Conner Takes The Long Road To Success
2/19/2016 12:00:00 AM | Men's Basketball
By Sloane Martin
Willie Conner's journey to the University at Buffalo men's basketball team started in a neighborhood in inner-city Chicago.
"Growing up in Chicago, it was pretty tough," he said. "Like a lot of inner cities (there were) gangs, poverty, drugs and stuff like that."
What got him out was the support of his close family who recognized early on that he was destined for more.
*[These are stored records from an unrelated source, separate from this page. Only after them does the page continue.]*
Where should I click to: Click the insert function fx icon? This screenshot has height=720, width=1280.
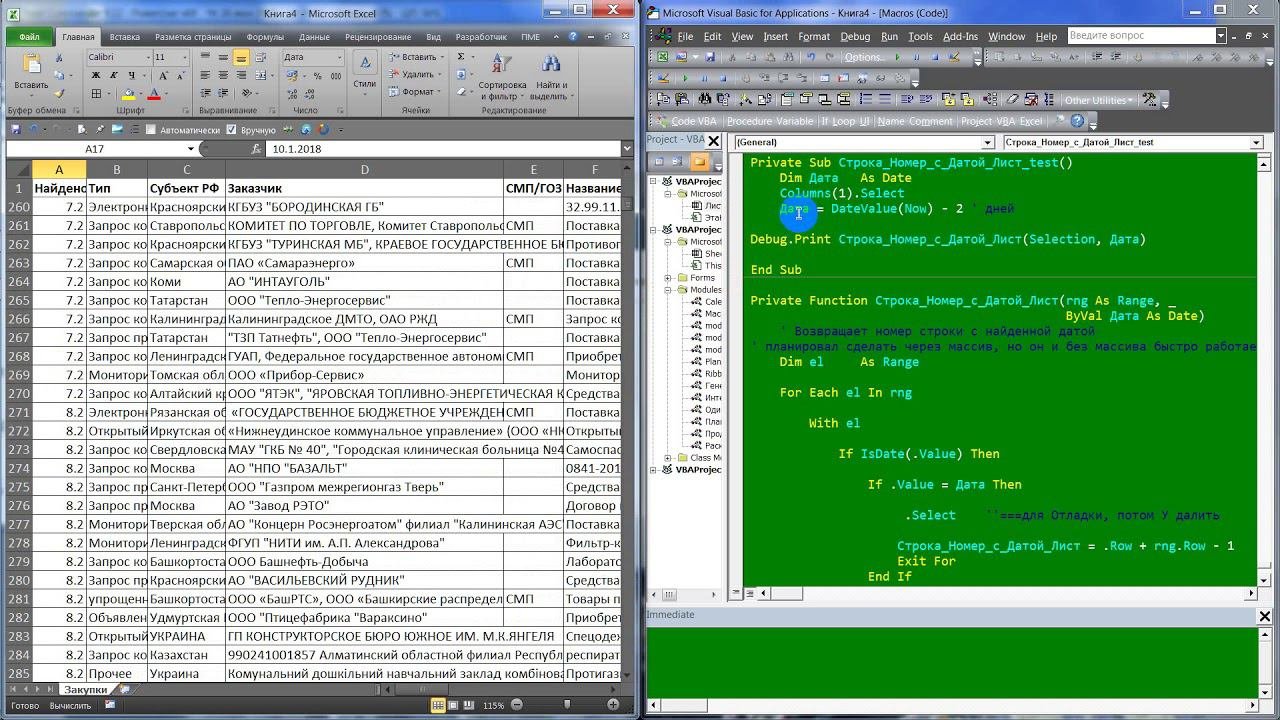click(258, 149)
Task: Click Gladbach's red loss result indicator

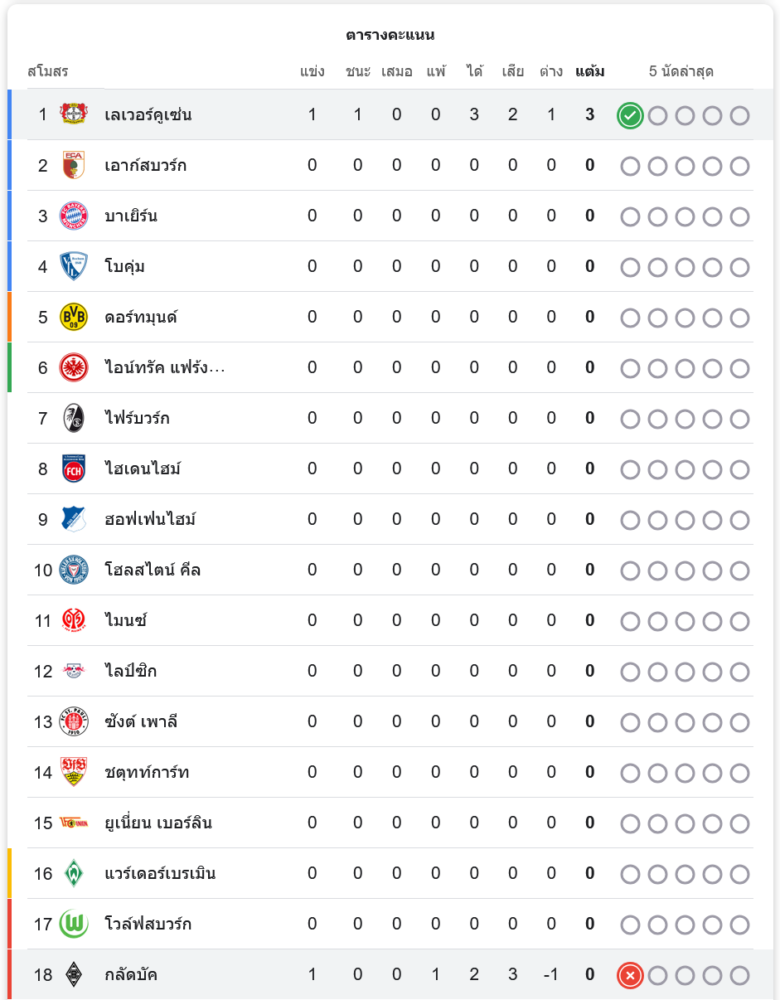Action: click(x=629, y=975)
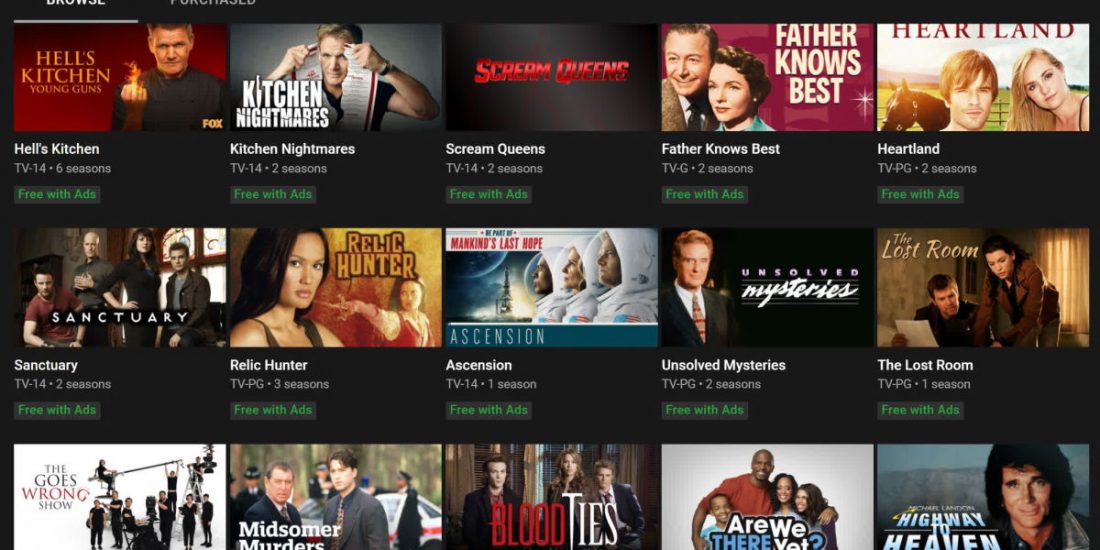
Task: Click the Unsolved Mysteries title link
Action: coord(723,365)
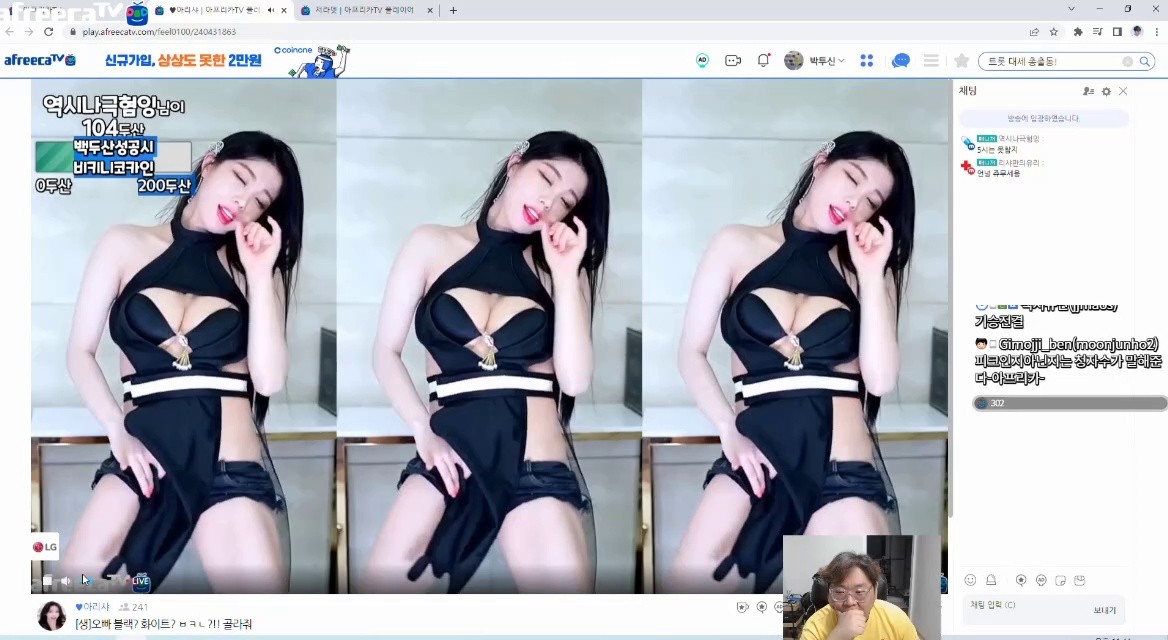
Task: Open the hamburger list menu in header
Action: [931, 61]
"My family, my granddad, mom, dad, uncles, they knew parts of the street life they didn't want me to get into," the junior community college transfer said. "I would go home and see people selling drugs, gambling right on the street, a lot of prostitutes, a lot of all that stuff, so they just made sure I didn't go down that path because they saw I wasn't that kind of kid. They saw that I wanted to do something better. They saw I actually did want to go to school and make it out. They didn't let anything take that away from me."
Basketball also played a major role -- and he knew from a young age that he wanted the sport to be a big part of his life, shielding him from negative outside influences.
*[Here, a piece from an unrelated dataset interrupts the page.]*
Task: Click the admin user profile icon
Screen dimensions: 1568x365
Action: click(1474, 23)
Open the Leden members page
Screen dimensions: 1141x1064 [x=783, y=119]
The 6-foot-5 guard who loves to shoot was fortunate enough, as he put it, to attend a private Christian school his freshman and sophomore year of high school. Even though the team was successful and he was putting up numbers, Conner didn't feel like he was getting enough exposure against the best competition in the city to attract Division I schools, so he transferred to Richard T. Crane where NBA players Will Bynum, Tony Allen and Sherron Collins graduated from.
Conner flourished there, too, silencing any critics who thought his earlier success was due to inferior competition. He averaged 17 points per game his junior year and 20 his senior year, eventually deciding to advance his career at Florida A&M University in Tallahassee.
His college career would be out on hold, though. The NCAA barred Conner from playing because he was short one credit. The next year, when he eligible, "it was chaos," with a coaching firing and other circumstances. He thought about going back home to play ball, but after talking with his family, decided to reopen his recruitment at the junior college level.
Players who compete at elite levels of community college, like Conner did at Odessa in west Texas, don't lose NCAA eligibility and have a chance to be seen by recruiters. Though he hesitated initially and the fears of injuries or failure crept in, he caught the attention of current Bulls' assistant coach Bryan Hodgson who was an opposing coach at the time. The Bulls were looking for a big wing who could shoot and play defense. Without ever seeing him live, UB head coach Nate Oats liked him immediately based on highlights, statistics and Hodgson's observations and decided to invite him on board.
"He's a tough kid," Oats said of Conner. "He's a leader. His teammates voted him one of the captains." Conner, who has started almost every game this season, has led the team in scoring four times.
At Buffalo, Conner's found a comfortable and competitive environment to grow his game and education, but he already has plans when his career is over: to become a SWAT agent or a probation officer. He wants to use his experience, the environment he was raised in, to put an end to the cycle and assist young people who hail from his same neighborhood.
"I can go back home to Chicago and work with inner city kids," he said. "I know most of the kids who are younger growing up back home anyway, hopefully by that time they won't need me, a probation officer, but they can actually look at someone who's from where they're from and think, OK, maybe I should listen to him, he came from exactly the same streets I came from. He's not an outsider looking in, I actually went through everything that they're going through, saw everything that they saw."
Conner, who has several cousins and younger brothers and sisters, is proud to set an example of someone who left the neighborhood to pursue a college education. But he also thinks he can make a difference for other kids because they can trust his word.
"People that keep going through the system, one, they feel like they don't have to listen to anybody. They think anybody who tells them something is just on them just to get on them and that's really not the case. They can look at me and be like I know him. They know me. They know I'm not telling them (something) just to tell them something, or I'm not just blowing smoke."